START Supplied records

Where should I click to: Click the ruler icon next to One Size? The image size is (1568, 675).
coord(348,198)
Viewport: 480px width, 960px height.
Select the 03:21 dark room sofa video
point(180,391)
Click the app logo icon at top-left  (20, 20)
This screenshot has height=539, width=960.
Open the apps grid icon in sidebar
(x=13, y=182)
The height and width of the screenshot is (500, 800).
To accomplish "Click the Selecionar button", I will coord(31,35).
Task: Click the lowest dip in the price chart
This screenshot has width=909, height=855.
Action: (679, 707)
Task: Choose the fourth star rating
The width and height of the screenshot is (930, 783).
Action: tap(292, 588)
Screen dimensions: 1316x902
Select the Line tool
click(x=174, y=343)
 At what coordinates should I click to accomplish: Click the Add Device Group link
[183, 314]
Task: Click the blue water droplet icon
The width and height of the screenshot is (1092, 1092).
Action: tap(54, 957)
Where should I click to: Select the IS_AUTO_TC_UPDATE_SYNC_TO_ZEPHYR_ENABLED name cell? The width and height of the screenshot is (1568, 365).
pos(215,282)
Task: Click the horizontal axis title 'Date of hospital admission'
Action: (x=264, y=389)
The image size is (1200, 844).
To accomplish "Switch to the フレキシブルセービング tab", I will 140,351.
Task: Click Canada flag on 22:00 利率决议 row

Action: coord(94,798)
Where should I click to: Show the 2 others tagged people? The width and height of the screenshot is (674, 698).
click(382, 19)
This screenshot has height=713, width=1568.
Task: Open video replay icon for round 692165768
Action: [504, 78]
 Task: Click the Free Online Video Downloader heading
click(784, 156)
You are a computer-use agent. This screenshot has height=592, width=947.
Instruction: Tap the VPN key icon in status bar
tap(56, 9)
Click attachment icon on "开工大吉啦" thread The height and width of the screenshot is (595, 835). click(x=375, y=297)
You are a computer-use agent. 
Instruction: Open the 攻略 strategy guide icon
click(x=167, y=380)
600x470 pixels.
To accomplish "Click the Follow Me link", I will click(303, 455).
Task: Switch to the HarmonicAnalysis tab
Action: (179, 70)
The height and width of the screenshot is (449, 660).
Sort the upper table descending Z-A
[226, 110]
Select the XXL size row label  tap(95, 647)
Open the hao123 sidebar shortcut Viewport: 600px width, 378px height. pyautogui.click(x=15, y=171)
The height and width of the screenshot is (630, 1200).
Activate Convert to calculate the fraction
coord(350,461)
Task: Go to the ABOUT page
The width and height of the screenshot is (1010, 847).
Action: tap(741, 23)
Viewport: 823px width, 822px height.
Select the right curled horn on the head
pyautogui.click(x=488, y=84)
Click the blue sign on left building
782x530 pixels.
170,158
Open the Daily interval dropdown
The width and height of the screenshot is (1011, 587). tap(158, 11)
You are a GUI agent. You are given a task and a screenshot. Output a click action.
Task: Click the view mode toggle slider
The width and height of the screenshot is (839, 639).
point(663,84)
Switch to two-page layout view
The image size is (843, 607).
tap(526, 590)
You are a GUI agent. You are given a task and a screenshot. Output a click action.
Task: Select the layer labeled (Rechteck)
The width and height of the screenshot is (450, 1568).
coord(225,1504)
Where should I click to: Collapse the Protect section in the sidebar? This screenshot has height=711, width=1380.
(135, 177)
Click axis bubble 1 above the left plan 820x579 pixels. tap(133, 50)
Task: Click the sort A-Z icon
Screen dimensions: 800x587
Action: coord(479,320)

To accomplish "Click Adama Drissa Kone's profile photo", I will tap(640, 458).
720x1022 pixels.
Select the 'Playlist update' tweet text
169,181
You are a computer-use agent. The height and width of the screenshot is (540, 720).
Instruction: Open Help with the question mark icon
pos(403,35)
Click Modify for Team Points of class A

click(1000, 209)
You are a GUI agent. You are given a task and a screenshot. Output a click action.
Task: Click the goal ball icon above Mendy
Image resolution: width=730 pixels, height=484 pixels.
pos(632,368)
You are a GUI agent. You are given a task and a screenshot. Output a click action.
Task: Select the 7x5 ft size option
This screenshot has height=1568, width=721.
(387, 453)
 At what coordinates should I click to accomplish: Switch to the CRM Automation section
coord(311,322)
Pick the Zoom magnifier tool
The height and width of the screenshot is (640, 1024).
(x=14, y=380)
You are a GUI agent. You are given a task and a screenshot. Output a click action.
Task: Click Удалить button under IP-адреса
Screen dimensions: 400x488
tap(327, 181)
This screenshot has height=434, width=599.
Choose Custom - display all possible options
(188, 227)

END Supplied records

_Directions for this task_
Where a line in the records above includes the string "computer", show it.

_Finished task_
You are a computer-use agent. This screenshot has height=592, width=947.
You are a computer-use agent. 
You are a computer-use agent. The height and width of the screenshot is (540, 720).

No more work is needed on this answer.